++++ Listed entries

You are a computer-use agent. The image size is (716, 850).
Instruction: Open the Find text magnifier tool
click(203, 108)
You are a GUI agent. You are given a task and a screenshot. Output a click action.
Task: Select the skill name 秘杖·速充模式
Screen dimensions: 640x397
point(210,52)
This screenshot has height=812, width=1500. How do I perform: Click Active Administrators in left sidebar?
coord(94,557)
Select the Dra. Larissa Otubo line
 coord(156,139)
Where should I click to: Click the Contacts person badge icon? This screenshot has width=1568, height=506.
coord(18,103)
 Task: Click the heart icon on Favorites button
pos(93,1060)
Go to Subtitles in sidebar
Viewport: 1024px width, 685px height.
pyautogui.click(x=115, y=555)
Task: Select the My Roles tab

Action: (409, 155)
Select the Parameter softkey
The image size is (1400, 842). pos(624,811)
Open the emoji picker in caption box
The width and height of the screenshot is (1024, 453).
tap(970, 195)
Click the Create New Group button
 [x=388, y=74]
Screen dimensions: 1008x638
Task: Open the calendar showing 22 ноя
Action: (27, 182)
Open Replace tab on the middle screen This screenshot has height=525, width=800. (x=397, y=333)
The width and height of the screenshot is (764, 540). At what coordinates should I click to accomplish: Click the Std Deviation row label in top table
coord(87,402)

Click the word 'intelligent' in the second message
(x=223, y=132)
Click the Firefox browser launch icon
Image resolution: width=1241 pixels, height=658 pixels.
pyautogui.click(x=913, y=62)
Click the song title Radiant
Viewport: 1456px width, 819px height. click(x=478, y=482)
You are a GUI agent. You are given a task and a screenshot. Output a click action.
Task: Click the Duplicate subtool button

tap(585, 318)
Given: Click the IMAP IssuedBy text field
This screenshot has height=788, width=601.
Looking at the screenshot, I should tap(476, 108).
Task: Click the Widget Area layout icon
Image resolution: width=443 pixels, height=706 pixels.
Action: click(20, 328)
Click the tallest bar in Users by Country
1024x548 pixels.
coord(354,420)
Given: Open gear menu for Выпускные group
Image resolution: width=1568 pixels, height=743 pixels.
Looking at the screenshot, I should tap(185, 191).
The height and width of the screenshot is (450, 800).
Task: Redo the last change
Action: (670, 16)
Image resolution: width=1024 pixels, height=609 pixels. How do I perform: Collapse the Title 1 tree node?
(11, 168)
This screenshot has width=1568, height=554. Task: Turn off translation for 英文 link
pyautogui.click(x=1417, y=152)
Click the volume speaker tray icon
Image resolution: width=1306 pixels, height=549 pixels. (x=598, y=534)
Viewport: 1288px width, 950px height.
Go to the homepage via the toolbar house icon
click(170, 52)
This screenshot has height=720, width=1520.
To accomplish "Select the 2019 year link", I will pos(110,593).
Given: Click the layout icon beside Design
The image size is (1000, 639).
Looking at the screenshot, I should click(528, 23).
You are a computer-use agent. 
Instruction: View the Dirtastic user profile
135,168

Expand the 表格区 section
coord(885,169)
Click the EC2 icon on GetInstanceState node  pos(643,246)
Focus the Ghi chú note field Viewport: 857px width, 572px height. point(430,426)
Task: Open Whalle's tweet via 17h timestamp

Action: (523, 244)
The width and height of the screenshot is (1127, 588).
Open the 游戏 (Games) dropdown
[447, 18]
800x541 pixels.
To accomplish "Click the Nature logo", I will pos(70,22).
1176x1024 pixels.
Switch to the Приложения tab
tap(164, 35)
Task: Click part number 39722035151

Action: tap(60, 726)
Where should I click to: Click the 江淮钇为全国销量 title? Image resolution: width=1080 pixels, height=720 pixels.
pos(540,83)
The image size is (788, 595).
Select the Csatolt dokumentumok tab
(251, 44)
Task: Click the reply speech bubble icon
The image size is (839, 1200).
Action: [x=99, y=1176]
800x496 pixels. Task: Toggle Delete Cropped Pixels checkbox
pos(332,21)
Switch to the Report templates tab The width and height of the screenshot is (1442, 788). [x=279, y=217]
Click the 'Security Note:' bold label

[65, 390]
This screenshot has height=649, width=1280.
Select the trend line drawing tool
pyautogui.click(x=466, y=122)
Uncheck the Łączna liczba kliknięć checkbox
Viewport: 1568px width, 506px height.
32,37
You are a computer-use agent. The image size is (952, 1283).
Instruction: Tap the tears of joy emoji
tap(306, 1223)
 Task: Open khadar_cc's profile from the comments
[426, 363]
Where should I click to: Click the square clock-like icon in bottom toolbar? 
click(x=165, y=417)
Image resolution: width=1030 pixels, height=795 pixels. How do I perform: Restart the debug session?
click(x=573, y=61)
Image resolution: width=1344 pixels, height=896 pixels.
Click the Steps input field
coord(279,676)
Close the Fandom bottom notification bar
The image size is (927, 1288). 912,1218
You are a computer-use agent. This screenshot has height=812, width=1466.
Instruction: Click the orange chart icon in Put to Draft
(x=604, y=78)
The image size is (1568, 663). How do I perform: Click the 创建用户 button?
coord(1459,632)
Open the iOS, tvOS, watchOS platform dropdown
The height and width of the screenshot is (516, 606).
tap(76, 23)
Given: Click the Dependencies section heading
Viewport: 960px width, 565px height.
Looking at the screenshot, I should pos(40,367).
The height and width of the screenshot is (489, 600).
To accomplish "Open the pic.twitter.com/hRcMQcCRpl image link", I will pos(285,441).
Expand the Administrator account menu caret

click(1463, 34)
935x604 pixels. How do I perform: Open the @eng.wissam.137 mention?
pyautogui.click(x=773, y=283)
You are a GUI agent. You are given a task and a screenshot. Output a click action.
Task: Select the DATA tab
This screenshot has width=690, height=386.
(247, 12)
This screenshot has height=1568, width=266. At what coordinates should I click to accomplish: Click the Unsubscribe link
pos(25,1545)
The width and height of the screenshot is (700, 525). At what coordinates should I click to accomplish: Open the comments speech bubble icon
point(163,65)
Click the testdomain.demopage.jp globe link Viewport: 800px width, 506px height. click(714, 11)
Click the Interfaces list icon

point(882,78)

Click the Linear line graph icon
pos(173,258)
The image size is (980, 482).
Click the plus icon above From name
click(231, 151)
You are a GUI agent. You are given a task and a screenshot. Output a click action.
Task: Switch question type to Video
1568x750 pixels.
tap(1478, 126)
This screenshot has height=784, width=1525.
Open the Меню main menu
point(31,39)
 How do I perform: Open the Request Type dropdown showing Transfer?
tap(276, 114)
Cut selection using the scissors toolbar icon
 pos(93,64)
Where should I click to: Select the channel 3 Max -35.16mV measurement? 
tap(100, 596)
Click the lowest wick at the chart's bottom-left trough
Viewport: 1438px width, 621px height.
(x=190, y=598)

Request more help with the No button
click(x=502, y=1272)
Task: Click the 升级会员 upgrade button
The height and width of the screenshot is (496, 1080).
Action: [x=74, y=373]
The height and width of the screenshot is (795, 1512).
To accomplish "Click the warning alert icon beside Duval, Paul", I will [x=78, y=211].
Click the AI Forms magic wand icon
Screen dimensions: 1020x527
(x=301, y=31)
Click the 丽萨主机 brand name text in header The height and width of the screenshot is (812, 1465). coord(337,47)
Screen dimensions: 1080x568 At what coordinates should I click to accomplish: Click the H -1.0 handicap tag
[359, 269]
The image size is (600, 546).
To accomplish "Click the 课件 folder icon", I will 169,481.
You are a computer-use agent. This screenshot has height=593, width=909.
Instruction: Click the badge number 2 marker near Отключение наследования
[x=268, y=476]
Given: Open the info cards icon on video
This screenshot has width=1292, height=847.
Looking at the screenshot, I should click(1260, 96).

++++++++

▶ Exercise goal: Copy each line of the records above that carries the word "layout".

▶ Answer area:
Task: Click the Widget Area layout icon
Given: Click the layout icon beside Design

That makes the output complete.